* **Work to be completed**
After reading the data below, copy out every line that contains the word "Добавить".

Material provided START

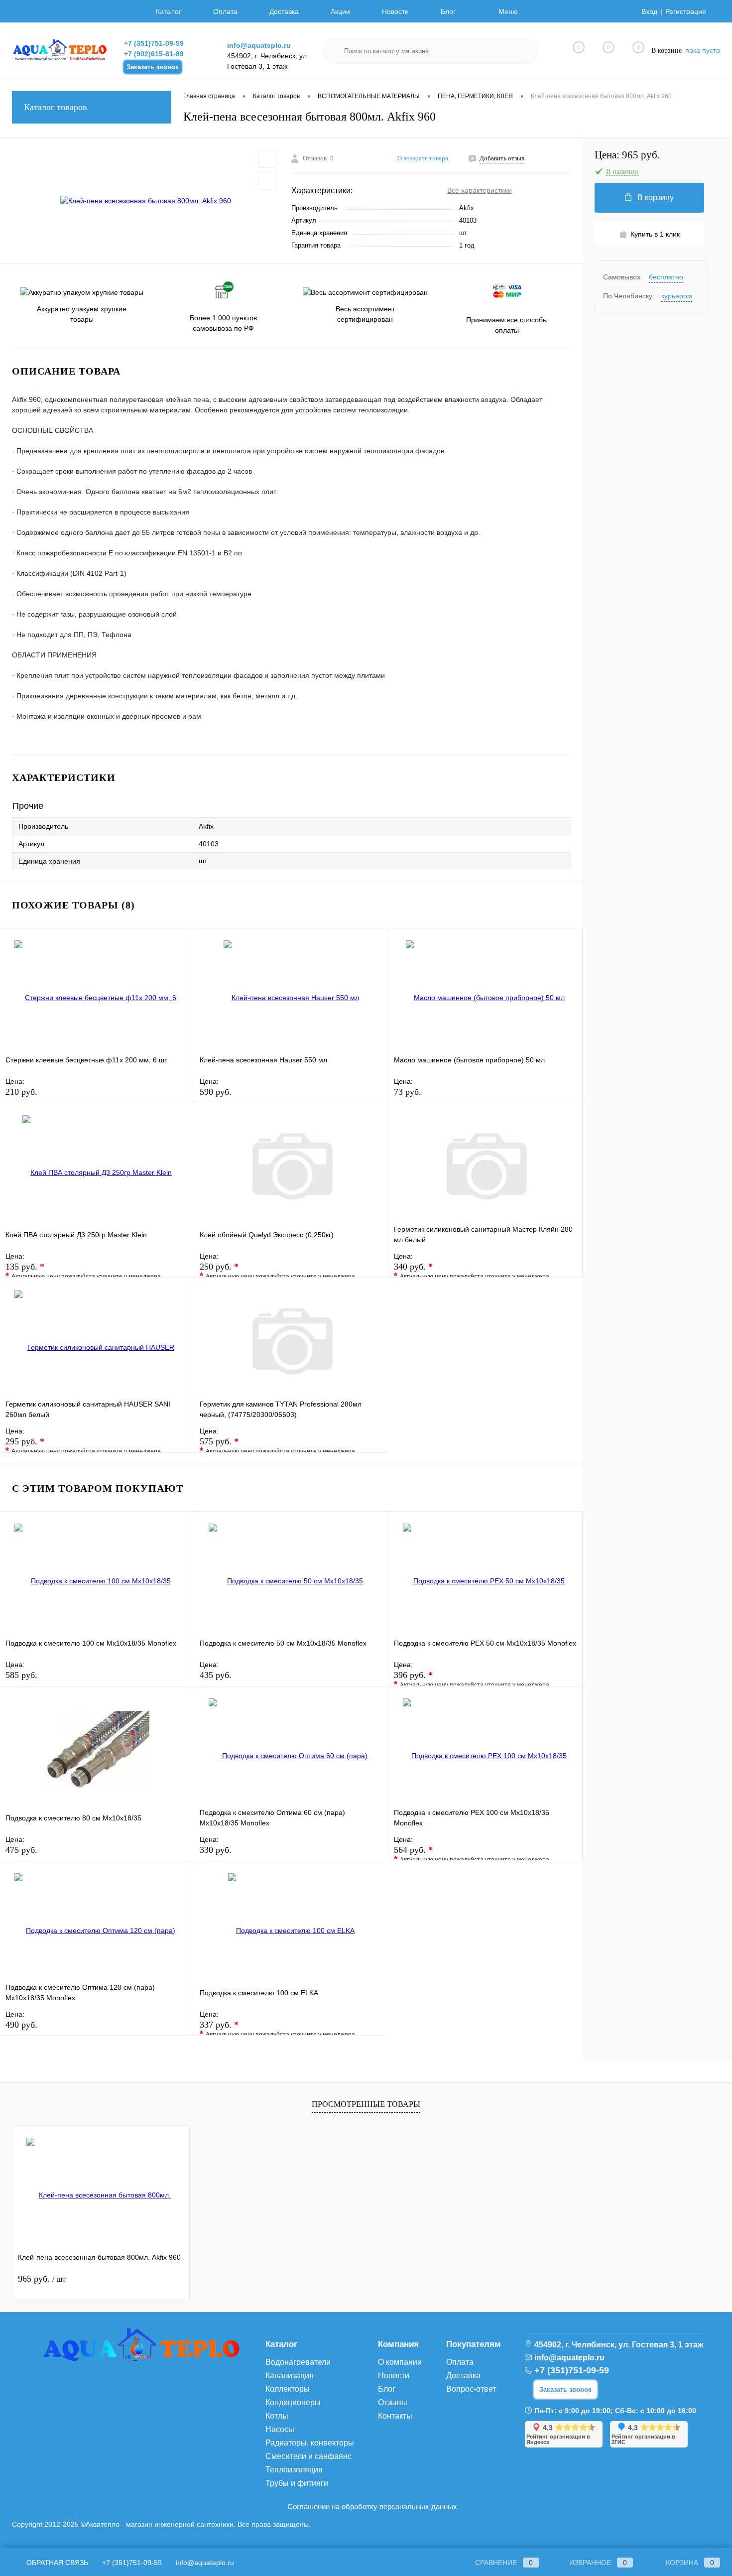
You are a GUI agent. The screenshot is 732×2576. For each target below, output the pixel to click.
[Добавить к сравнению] (267, 181)
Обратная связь (56, 2563)
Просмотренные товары (366, 2104)
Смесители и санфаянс (308, 2456)
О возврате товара (422, 158)
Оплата (225, 11)
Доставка (284, 11)
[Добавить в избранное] (267, 159)
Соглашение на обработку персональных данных (372, 2506)
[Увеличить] (145, 201)
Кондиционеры (293, 2402)
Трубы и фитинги (296, 2483)
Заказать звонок (152, 67)
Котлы (276, 2416)
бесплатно (666, 277)
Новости (395, 11)
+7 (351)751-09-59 (154, 43)
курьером (676, 296)
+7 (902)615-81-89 (154, 54)
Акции (340, 11)
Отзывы (392, 2402)
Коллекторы (287, 2389)
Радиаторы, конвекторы (309, 2443)
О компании (400, 2362)
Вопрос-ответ (471, 2389)
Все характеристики (479, 190)
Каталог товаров (55, 107)
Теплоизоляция (294, 2469)
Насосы (279, 2429)
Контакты (395, 2416)
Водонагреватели (298, 2362)
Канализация (289, 2375)
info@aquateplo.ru (259, 45)
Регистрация (685, 11)
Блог (448, 11)
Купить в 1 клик (655, 234)
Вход (649, 11)
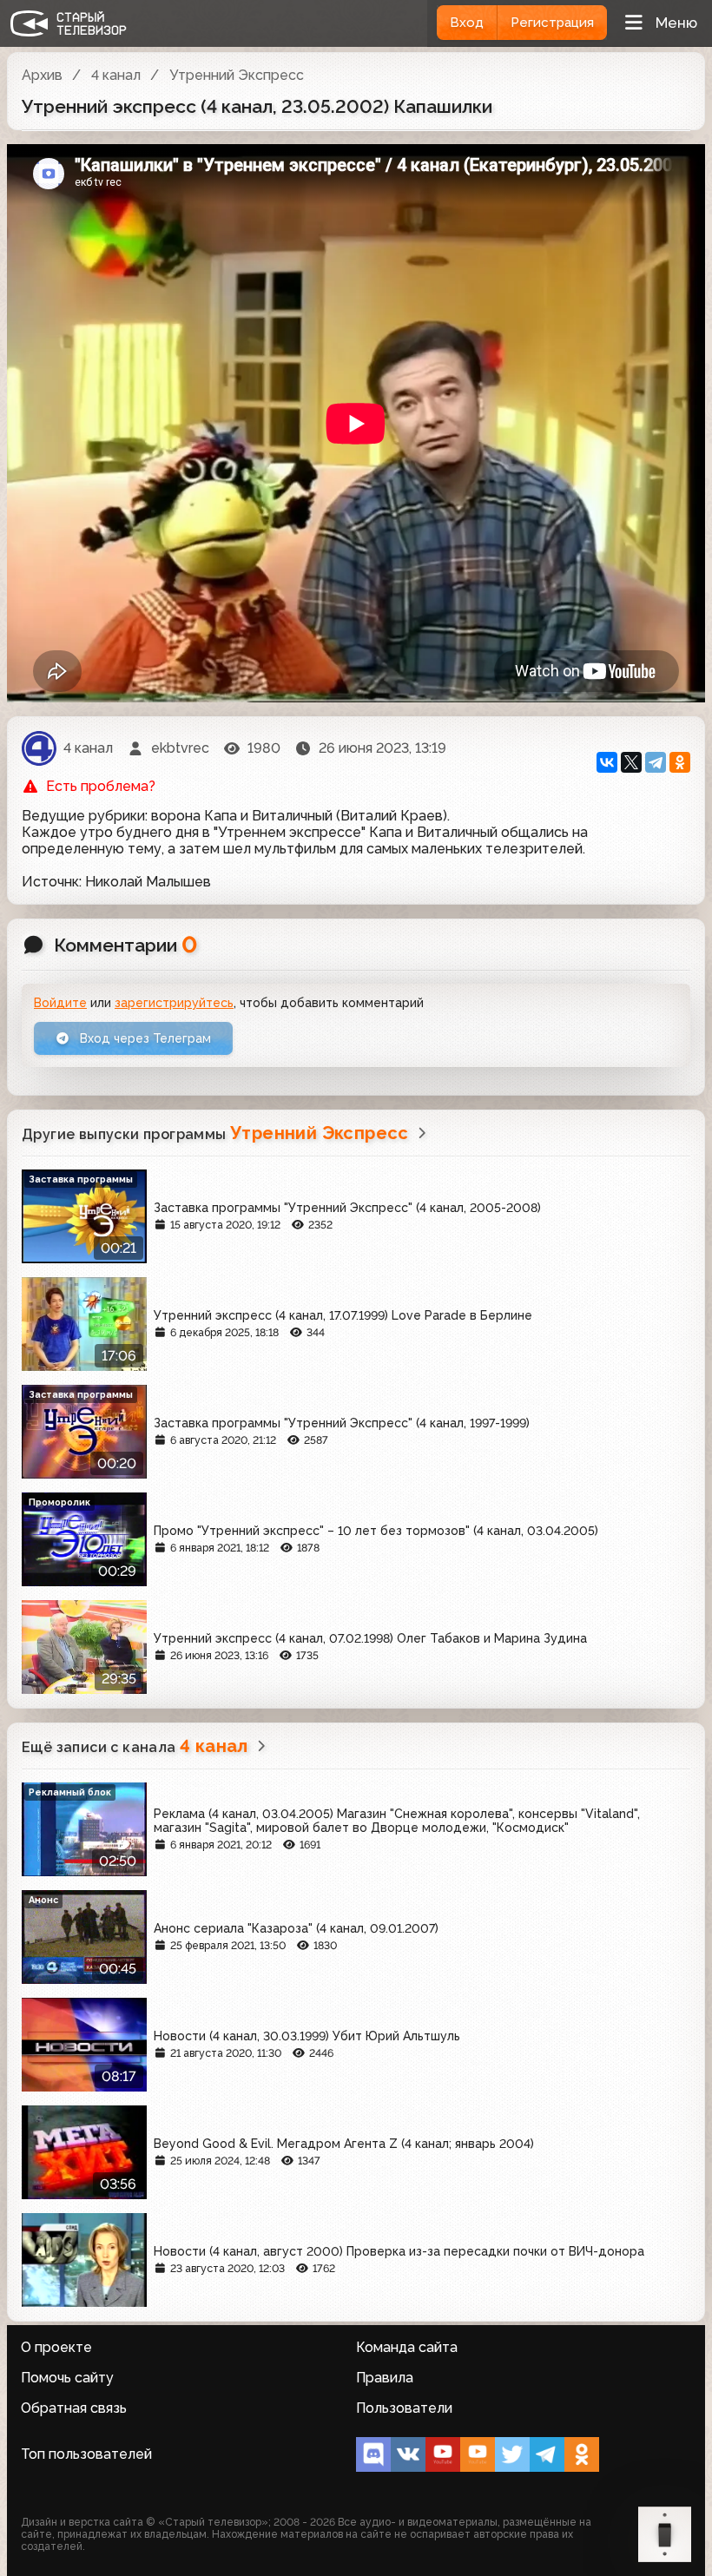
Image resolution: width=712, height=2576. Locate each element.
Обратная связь (74, 2408)
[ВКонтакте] (607, 762)
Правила (384, 2377)
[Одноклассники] (679, 762)
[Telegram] (655, 762)
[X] (631, 762)
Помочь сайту (67, 2377)
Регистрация (552, 22)
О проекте (56, 2347)
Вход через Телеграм (143, 1038)
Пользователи (404, 2408)
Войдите (60, 1003)
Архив (42, 75)
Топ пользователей (86, 2454)
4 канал (116, 75)
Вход (467, 22)
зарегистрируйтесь (174, 1003)
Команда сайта (407, 2347)
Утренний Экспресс (236, 75)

Material provided END

* **Task response**
[Добавить к сравнению] (267, 181)
[Добавить в избранное] (267, 159)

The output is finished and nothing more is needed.